CD-REVIEWS:
 |
|
WESTWERK:
"-/+" CD (Trisol Music Group)
|
| |
|
|
Westwerks Zweitwerk ist schon geraume Zeit lang
erhältlich, doch in Anbetracht, dass das Live-Debüt der vier Musiker
immer näher rückt, komme ich nicht umhin, auch noch diese CD zu
besprechen.
Man hört direkt, dass sich WESTWERK weiter entwickelt
haben. Stimmlich geht Gwydion Enbarr tiefer, hat jedoch noch ein paar Macken
aufzuweisen. War TRAUER, TOD & EWIGKEIT zweisprachig, finden sich diesmal
deutsche, englische und französische Texte, gespickt mit ein paar Brocken
Rumänisch. -/+ ist nicht nur Titel, sondern auch Konzept dieses Albums,
könnten doch nicht mehr Gegensätze textlich und musikalisch vereint
sein. So brechen WESTWERK indirekt mit ihrem ersten Album - haben einen krassen
Gegensatz aufgebaut. Doch ohne ihr Debüt wären sie nie bis hier her
gekommen. Das Spektrum reicht von minimalistisch bis episch, von
plätschernd bis erschlagend. Oft steht der Gesang total im Gegensatz zur
Musik, bricht der Text die Stimmung der Musik und baut eine andere auf.

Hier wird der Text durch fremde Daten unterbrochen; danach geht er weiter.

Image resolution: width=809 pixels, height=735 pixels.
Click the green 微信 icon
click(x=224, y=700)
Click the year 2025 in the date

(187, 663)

Textlich sind WESTWERK anders, direkter geworden. Waren auf dem Debüt noch
sehr lyrische Texte vorhanden, sind sie nun eher hart, anklagend geworden. Doch
noch mehr Gegensätze tun sich auf. Die Sprache wechselt im Text - die
Phonetik haut sich selbst um und vereint so alles in sich, was nicht
zusammengehört. Doch die Harmonie der Musik rettet alles und es stellt
sich die Frage: Warum muss immer erst Anna-Varney komische Dinge tun, damit man
merkt, dass man nicht verstehen sondern fühlen muss, um die Dunkelheit der
Seele und des Geistes zu begreifen? Ich hoffe auf mehr guten Stoff von WESTWERK
und ihrer Definition von schwarz.
Meine Anspieltipps sind das
wunderschöne FRONTIÉGE und das hart daher kommende THE MEETING.